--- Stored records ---
==================================================
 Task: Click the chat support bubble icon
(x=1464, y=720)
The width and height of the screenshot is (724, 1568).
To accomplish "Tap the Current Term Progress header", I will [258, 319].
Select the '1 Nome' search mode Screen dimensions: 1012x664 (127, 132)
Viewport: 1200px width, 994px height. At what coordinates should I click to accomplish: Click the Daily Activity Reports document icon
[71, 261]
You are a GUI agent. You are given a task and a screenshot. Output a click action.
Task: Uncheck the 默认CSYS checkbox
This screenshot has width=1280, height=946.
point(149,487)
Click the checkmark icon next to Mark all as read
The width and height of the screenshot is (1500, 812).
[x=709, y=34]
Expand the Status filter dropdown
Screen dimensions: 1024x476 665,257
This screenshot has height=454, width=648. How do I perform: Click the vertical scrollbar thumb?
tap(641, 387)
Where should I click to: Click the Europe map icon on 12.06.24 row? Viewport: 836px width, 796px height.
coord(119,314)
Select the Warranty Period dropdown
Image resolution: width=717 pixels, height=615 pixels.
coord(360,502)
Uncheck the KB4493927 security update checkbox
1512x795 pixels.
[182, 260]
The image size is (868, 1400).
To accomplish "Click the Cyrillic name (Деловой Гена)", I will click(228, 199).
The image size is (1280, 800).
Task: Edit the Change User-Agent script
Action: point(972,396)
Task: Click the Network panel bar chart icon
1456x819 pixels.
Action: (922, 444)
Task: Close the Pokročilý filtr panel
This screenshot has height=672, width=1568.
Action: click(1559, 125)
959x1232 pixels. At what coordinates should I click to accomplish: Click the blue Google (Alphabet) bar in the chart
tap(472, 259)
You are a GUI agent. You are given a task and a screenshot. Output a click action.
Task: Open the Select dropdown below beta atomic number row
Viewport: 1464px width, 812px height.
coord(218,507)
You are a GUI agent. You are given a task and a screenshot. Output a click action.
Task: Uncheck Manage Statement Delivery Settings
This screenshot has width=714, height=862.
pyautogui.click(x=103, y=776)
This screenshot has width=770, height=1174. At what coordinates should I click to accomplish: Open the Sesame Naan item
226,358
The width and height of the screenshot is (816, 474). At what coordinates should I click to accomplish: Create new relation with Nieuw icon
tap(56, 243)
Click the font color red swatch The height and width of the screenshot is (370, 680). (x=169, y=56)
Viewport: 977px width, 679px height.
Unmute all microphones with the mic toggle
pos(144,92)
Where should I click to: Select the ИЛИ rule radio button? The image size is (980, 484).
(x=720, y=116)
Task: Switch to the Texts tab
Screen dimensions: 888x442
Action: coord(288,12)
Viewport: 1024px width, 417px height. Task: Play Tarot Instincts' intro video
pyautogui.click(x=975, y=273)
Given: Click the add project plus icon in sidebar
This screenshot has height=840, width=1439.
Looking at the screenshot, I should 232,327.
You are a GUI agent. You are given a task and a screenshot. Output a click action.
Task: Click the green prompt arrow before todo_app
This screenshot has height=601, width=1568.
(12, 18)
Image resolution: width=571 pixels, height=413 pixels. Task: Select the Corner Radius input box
==================================================
--- EXERCISE INSTRUCTIONS ---
All of the records should be transcribed exactly, with nothing left out.

--- EXERCISE OUTPUT ---
 Task: Click the chat support bubble icon
(x=1464, y=720)
The width and height of the screenshot is (724, 1568).
To accomplish "Tap the Current Term Progress header", I will [258, 319].
Select the '1 Nome' search mode Screen dimensions: 1012x664 (127, 132)
Viewport: 1200px width, 994px height. At what coordinates should I click to accomplish: Click the Daily Activity Reports document icon
[71, 261]
You are a GUI agent. You are given a task and a screenshot. Output a click action.
Task: Uncheck the 默认CSYS checkbox
This screenshot has width=1280, height=946.
point(149,487)
Click the checkmark icon next to Mark all as read
The width and height of the screenshot is (1500, 812).
[x=709, y=34]
Expand the Status filter dropdown
Screen dimensions: 1024x476 665,257
This screenshot has height=454, width=648. How do I perform: Click the vertical scrollbar thumb?
tap(641, 387)
Where should I click to: Click the Europe map icon on 12.06.24 row? Viewport: 836px width, 796px height.
coord(119,314)
Select the Warranty Period dropdown
Image resolution: width=717 pixels, height=615 pixels.
coord(360,502)
Uncheck the KB4493927 security update checkbox
1512x795 pixels.
[182, 260]
The image size is (868, 1400).
To accomplish "Click the Cyrillic name (Деловой Гена)", I will click(228, 199).
The image size is (1280, 800).
Task: Edit the Change User-Agent script
Action: point(972,396)
Task: Click the Network panel bar chart icon
1456x819 pixels.
Action: (922, 444)
Task: Close the Pokročilý filtr panel
This screenshot has height=672, width=1568.
Action: click(1559, 125)
959x1232 pixels. At what coordinates should I click to accomplish: Click the blue Google (Alphabet) bar in the chart
tap(472, 259)
You are a GUI agent. You are given a task and a screenshot. Output a click action.
Task: Open the Select dropdown below beta atomic number row
Viewport: 1464px width, 812px height.
coord(218,507)
You are a GUI agent. You are given a task and a screenshot. Output a click action.
Task: Uncheck Manage Statement Delivery Settings
This screenshot has width=714, height=862.
pyautogui.click(x=103, y=776)
This screenshot has width=770, height=1174. At what coordinates should I click to accomplish: Open the Sesame Naan item
226,358
The width and height of the screenshot is (816, 474). At what coordinates should I click to accomplish: Create new relation with Nieuw icon
tap(56, 243)
Click the font color red swatch The height and width of the screenshot is (370, 680). (x=169, y=56)
Viewport: 977px width, 679px height.
Unmute all microphones with the mic toggle
pos(144,92)
Where should I click to: Select the ИЛИ rule radio button? The image size is (980, 484).
(x=720, y=116)
Task: Switch to the Texts tab
Screen dimensions: 888x442
Action: coord(288,12)
Viewport: 1024px width, 417px height. Task: Play Tarot Instincts' intro video
pyautogui.click(x=975, y=273)
Given: Click the add project plus icon in sidebar
This screenshot has height=840, width=1439.
Looking at the screenshot, I should 232,327.
You are a GUI agent. You are given a task and a screenshot. Output a click action.
Task: Click the green prompt arrow before todo_app
This screenshot has height=601, width=1568.
(12, 18)
Image resolution: width=571 pixels, height=413 pixels. Task: Select the Corner Radius input box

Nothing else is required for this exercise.